What did I ever do to you?

The universe operates in a predictable pattern. For every good there is an evil. Light must cast a shadow. Every Superman has a Lex Luthor. Every Lion-o has a Mumm-Ra. If you haven't discovered your personal antagonist yet, you will. My nemesis? Shower Curtain.

In our bathroom, a somewhat unassuming shower curtain passively hangs. It is suspended from ten stainless steel rings and possesses a white, quilted cloth exterior, a clear plastic liner, and the soul of an asshole. The curtain rod has two pieces that need to be twisted to extend and maintain proper pressure against the tiled walls for support. The curtain rod is not the issue. The extremely inconspicuous shower curtain is the issue.

My first confrontation with Shower Curtain happened a few years ago after a night of competitive imbibing at a local barre and grille. I entered the bathroom while Kristin Luszcz and Sarah were in the living room practicing their Wii bowling (un)skills, preparing for their eminent defeat because I rule at Wii bowling. I lifted the toilet seat for a standard urinary experience. Suddenly, and without provocation, I was propelled backward and engulfed by Shower Curtain. "My, what on earth is happening?" I eloquently whispered. (The people in the living room claim that I screamed, "BBRRAAAMMMMBBBLLLOOOO YIIIIIIEEEEEEE TOOOOOOORRRRRMMM BBBBBRRRRRBBBBRRRFFFFFF?!" They heard wrong.) My field of vision was filled with nothing but Shower Curtain and I was laying on my back in the bathtub, attempting to free myself from his death grip. The curtain rod, being a pacifist and wishing to remain neutral, lay on the outside of the tub. Overcoming the incredibly unbelievable strength of Shower Curtain was difficult, but after a short struggle, I won. (The unhelpful ladies in the living room claim a sound resembling a man tumbling down a 300-foot aluminum ladder, trying to grasp at the rungs with soup pans taped to his hands remained constant for thirty minutes. They heard wrong.)

It didn't end there.

I cajoled the curtain rod into a brief alliance and spent the next few minutes trying to reestablish Shower Curtain in his original position. (The nosey nuisances in the living room claim that I cursed at Norse gods for 15 minutes, fell completely silent for 5...they didn't seem to worry...and continued with a rant about my distaste for hygiene in general. They heard wrong.)

I was pissed off and ready to bring the Wii-thunder when I exited the bathroom.

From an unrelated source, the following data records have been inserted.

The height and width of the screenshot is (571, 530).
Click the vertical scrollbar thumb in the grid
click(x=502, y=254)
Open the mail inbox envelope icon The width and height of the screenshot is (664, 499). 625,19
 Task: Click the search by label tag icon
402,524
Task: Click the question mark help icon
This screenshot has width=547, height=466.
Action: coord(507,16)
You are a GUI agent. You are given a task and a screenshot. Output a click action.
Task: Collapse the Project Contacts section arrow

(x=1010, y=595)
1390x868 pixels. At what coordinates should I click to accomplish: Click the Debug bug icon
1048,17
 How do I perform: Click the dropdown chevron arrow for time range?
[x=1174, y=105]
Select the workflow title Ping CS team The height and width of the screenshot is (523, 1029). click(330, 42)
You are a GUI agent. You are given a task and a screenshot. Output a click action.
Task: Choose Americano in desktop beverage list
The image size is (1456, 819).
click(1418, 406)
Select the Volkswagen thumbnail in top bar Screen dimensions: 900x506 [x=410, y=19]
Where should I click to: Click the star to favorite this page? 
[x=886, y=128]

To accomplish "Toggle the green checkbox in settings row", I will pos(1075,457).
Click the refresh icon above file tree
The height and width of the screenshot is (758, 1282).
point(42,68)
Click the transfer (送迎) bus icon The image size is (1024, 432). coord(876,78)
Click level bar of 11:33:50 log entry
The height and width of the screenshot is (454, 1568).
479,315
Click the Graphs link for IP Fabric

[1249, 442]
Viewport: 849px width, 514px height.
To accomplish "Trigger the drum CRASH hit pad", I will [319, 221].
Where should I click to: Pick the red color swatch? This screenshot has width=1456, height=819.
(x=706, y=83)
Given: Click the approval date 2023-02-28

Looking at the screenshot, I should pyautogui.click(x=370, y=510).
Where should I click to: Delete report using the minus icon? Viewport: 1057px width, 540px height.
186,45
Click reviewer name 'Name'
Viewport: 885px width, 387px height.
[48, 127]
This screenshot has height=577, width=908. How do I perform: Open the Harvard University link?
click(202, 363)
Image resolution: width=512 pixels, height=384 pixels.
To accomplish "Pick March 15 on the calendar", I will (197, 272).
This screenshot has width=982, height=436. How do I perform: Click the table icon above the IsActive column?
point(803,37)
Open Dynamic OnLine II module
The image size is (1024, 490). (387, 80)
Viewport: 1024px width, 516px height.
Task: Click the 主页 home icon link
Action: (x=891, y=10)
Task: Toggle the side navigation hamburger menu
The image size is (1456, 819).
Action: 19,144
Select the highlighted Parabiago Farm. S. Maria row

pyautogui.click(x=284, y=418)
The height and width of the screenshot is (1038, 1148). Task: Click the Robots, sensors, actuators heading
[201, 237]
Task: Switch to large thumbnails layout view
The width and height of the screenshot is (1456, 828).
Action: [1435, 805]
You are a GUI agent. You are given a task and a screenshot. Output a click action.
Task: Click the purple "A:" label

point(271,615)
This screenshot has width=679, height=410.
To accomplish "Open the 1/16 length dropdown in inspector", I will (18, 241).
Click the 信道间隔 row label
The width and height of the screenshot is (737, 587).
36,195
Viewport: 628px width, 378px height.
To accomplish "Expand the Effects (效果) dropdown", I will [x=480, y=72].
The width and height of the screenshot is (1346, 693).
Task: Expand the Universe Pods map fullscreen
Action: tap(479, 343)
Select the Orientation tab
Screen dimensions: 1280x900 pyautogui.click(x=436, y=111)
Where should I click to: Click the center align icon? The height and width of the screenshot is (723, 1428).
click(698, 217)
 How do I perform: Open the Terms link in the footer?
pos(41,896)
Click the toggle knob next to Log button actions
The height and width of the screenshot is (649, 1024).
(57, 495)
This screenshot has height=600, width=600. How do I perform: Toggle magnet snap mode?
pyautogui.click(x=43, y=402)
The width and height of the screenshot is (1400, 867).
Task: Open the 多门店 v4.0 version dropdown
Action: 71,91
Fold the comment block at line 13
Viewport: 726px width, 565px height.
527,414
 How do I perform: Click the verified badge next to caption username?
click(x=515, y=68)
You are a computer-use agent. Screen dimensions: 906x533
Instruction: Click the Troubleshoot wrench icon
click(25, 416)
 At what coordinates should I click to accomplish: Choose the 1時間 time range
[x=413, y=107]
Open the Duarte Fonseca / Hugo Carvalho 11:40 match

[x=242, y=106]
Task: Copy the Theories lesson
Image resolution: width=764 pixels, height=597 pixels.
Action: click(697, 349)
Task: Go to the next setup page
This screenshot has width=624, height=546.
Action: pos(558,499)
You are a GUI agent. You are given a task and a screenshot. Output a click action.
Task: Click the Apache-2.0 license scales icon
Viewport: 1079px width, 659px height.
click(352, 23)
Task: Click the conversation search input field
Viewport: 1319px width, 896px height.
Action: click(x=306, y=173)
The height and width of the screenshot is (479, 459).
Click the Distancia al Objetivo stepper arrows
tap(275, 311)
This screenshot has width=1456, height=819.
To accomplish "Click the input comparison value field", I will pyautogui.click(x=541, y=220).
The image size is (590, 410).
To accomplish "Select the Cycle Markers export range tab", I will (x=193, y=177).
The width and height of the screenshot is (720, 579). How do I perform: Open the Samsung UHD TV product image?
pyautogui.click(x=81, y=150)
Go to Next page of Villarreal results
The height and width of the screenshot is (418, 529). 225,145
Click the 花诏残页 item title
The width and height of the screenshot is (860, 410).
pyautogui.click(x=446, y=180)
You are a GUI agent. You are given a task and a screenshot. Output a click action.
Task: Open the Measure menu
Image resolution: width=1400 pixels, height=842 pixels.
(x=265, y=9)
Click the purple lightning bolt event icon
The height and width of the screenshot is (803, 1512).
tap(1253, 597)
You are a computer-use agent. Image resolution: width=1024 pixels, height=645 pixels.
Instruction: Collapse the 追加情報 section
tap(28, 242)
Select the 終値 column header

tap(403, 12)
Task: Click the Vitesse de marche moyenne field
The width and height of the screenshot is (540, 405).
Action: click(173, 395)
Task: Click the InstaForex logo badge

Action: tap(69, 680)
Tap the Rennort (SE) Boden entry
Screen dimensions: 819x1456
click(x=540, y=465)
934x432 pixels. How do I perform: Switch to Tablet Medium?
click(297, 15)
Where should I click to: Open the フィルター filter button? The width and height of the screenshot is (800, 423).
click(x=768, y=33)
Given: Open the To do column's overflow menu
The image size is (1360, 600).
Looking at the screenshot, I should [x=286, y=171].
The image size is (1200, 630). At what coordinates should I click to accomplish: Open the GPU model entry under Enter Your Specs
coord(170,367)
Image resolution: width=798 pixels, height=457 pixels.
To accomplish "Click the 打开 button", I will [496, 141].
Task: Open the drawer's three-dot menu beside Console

I couldn't have been in there for more than 3 minutes, but when I exited, I found Sarah asleep on the couch and Kristin cleaning up a wine spill. (They claim I had to have been in the bathroom for at least 45 minutes due to the fact that they watched an entire episode of Gossip Girl in my absence. They are dicks.)

I let Sarah sleep (Sarah claims I sat on her and tried to make her take a tequila shot), helped Kristin clean up the wine spill (Kristin claims I spilt the wine in the first place), took a tequila shot with Kristin (always a good idea) and proceeding to lay down Wiidacious victory at bowling (because I'm a winner).

That night, my nemesis revealed himself. I have had many run-ins with Shower Curtain since our initial struggle and the tales of my confrontations with that piece of shit will continue to be told.